Os meus filhos também se queixam das circunstâncias da vida. Apesar de terem uma vida fantástica, de terem nascido numa família alargada e solidária e de nunca lhes ter faltado nada, eles queixam-se. Queixam-se dos professores, do excesso de trabalho, das horas a que se levantam e das horas a que vão para a cama. Queixam-se da piscina que não têm, das viagens que não fazem ou do cão que lhes falta. Há sempre qualquer de fora que condiciona a sua felicidade. Há sempre uma circunstância que os impede de serem mais felizes. Os meus filhos, tal como o Cristiano Ronaldo, também andam no futebol. Têm treino três vezes por semana e jogos ao fim-de-semana. Mas, ao contrário do Cristiano Ronaldo, resistem a ir ao treino cada vez que chove, quando está mais frio, quando têm trabalhos em excesso ou quando estão cansados. Vivem de certa forma desiludidos porque queriam ser génios da bola mas não há olheiro que lhes tenha dado uma olhadela. Por isso esforçam-se q.b. E é neste q.b. adormecido que vivemos todos. O quanto baste, basta. As metas são feitas pelas circunstâncias e não pelas capacidades de cada um.

O país sofre deste mal e vai-se anestesiando na crítica às circunstâncias, ao sistema, à cultura, etc. Encostando-se à teoria de que nada depende de nós mesmos mas sim de uma entidade abstracta, de uma lei que não mudou, de um dinheiro que não chega e de um sistema caduco. E enquanto nada disto mudar ninguém pode mudar. O atira culpas é um desporto nacional mais popular que o próprio futebol. Mas se é assim no país, nas famílias o clima é idêntico. Os alunos não são bons alunos porque têm maus professores e os professores não são melhores professores porque a educação dos alunos é má. Os pais culpam os professores pelo resultado dos filhos, culpam a televisão pela falta de educação dos filhos e culpam a sociedade, o Estado ou a Europa pelo futuro incerto dos filhos. Nada depende verdadeiramente dos próprios filhos e pouco depende deles próprios. Os pais passam a maior parte do seu tempo preocupados com as circunstâncias, com as condições de vida que devem dar aos filhos e com o conforto que lhes devem proporcionar. Sim, é legítimo que assim seja, e é bom que esta seja uma das preocupações cimeiras de qualquer pai ou mãe. Mas esta preocupação anula todas as outras. Anula a exigência de esforço apesar do conforto, a exigência de trabalho apesar das facilidades e a exigência de responsabilidade apesar da falta de autonomia. E também anula tudo isso quando não há conforto ou facilidades.

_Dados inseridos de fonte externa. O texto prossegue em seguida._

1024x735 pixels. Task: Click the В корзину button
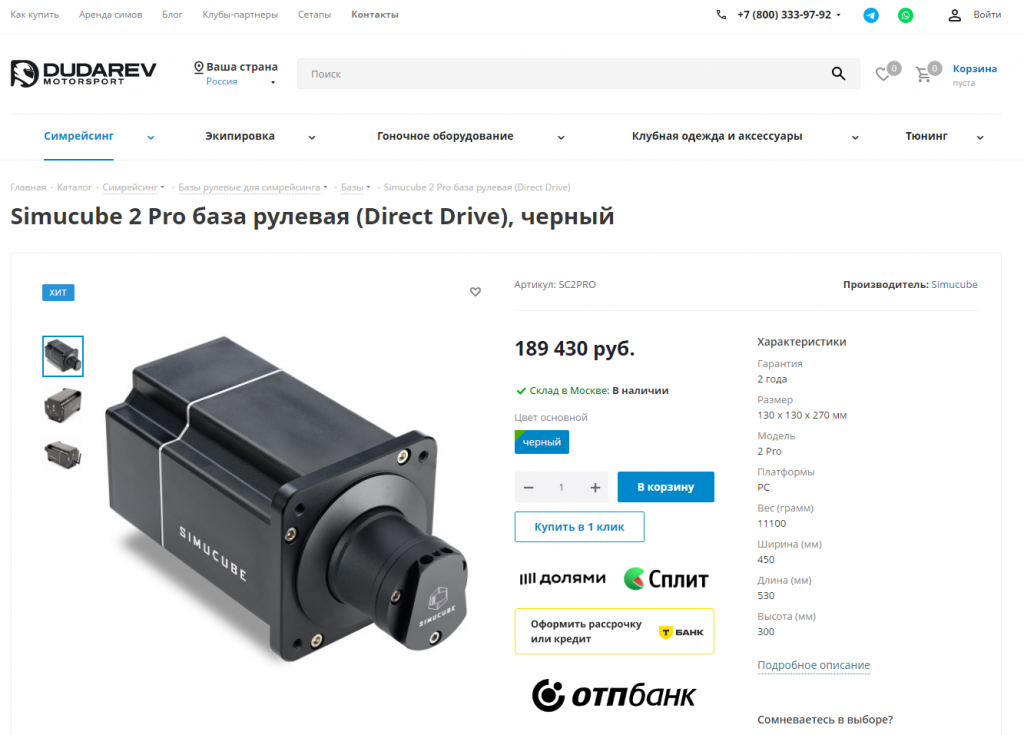[x=665, y=487]
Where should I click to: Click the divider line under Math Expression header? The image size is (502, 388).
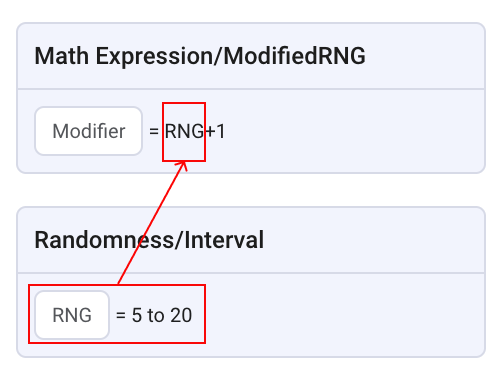(251, 89)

No país e nas famílias o que interessa não devem ser as metas mas sim o esforço de cada um por dar o seu melhor em todas as circunstâncias. Sejam as condições favoráveis ou desfavoráveis, sejam as oportunidades muitas ou poucas. E este é um bom começo para mudar as próprias circunstâncias. Aliás, é o único começo possível. Cristiano Ronaldo fez exactamente isto quando tinha 12 anos e não tinha um tostão no bolso. E hoje faz o mesmo apesar de adulto e ter mais dinheiro que que o PIB de muito países. O grande exemplo de CR7 não é o seu génio futebolístico, mas sim o percurso que fez apesar das malfadadas circunstâncias.